For many years, cannabis (aka marijuana) was thought to cause brain damage, or kill brain cells. You've probably heard that sentiment echoed by the anti-pot lobby for decades now. And while the study from where this misinformation was largely derived was deeply mishandled, the stigma that marijuana was bad for the brain has tragically stuck. But that may soon change as a surprising new scientific study has revealed that there appears to be no harmful effects on the brain from marijuana use.
This new study was conducted with the collaboration of over 20 researchers representing over 13 institutions across the United States and Australia. It contradicts a 2015 study that showed the brain does change shape with marijuana use. In previous studies, the test groups were much smaller, and even some researchers were not sure if cannabis was what motivated the change in brain shape, or whether nutrition or stress played a factor.
This new study examined nearly 1100 patients. According to the report, "A total of 622 young Australian adults [66% female] and 474 middle‐aged US males of predominately Anglo‐Saxon ancestry with complete substance use and imaging data. Subjects with a history of stroke or traumatic brain injury were excluded."
The test used Magnetic resonance imaging (MRI) to measure seven subcortical regions, including: thalamus, caudate nucleus, putamen, pallidum, hippocampus, amygdala and nucleus accumbens.
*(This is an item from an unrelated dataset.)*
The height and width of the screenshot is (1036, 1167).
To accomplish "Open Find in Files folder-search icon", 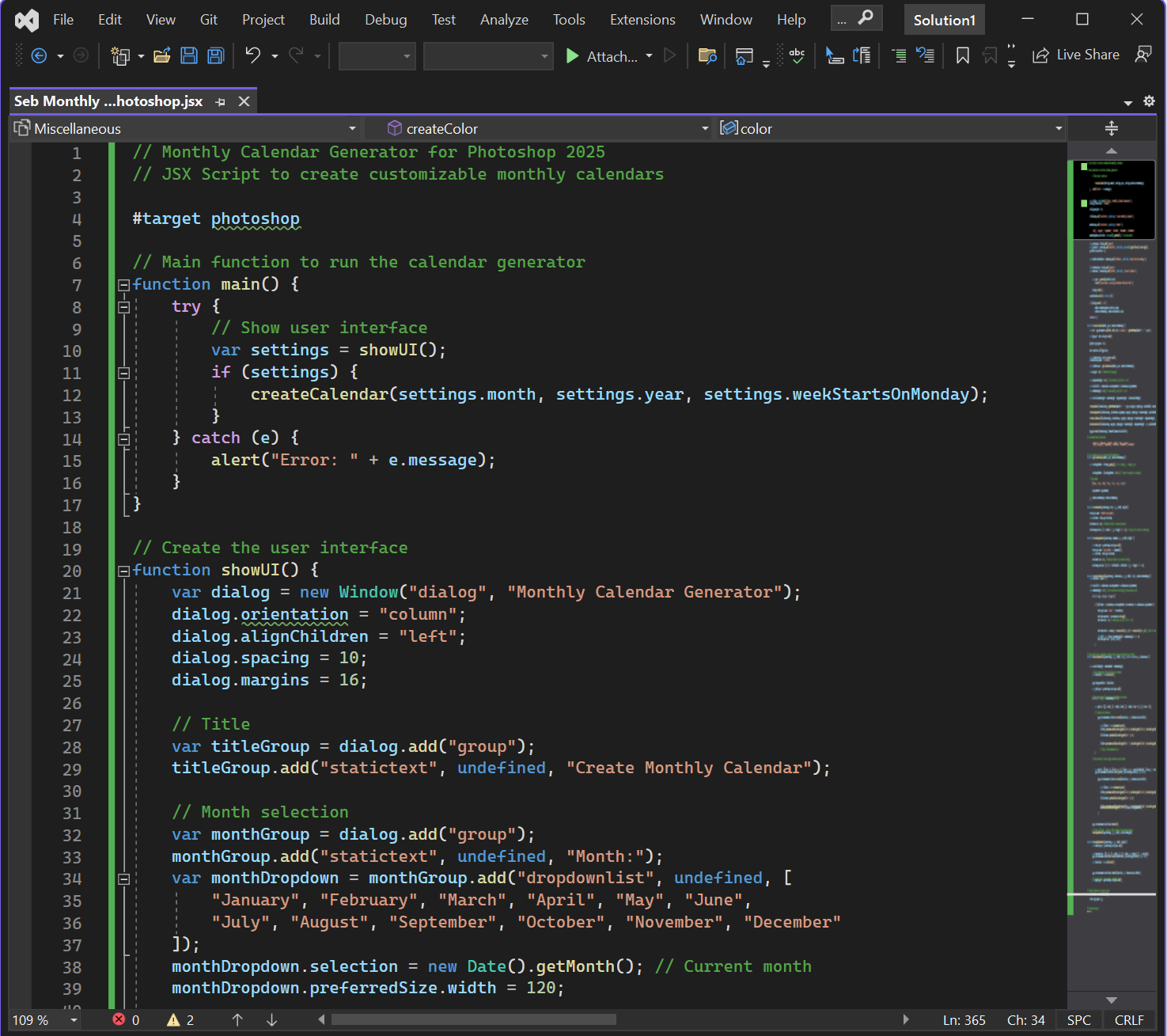I will pyautogui.click(x=707, y=55).
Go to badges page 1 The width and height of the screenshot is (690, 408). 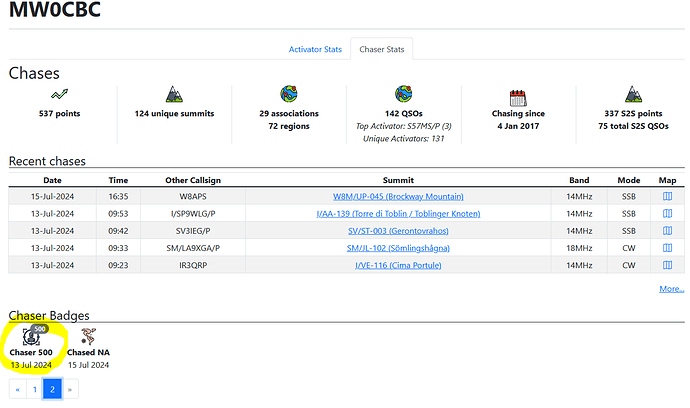pos(35,389)
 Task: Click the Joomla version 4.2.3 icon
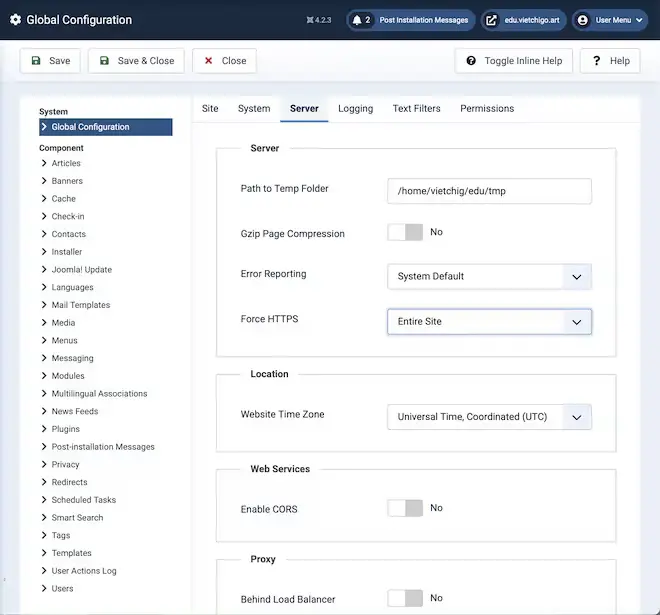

Measurements recorded alcohol and nicotine use, as well as maximum cannabis usage in the young adults, and regular cannabis usage among the middle-aged participants.
The study ultimately concluded that no damage or harmful effects were noted in the measured regions after cannabis use. The study states, "Cannabis use was unrelated to any subcortical ROI (region of interest). However, maximum nicotine use was associated with significantly smaller thalamus volumes in middle‐aged males."
While it would appear that this new study provides plenty of damning evidence about the damaging effects of alcohol and nicotine usage, marijuana users seem to be in the clear. Naturally, this study is just one of many that has been (or will be) conducted about the brain and cannabis use. More studies need to be completed, but the United States will have to loosen their rules and regulations about marijuana before that can happen.
Cannabis is a Schedule I substance, according to the U.S. Controlled Substances Act. This means that the DEA considers marijuana to have no medicinal value, and a high potential for abuse. There has been talk of changing that designation in September, thanks to a recently FDA-approved marijuana-derived drug, Epidiolex. But until that de-scheduling happens, and restrictions about conducting scientific studies are lifted, marijuana research like this study will be somewhat limited.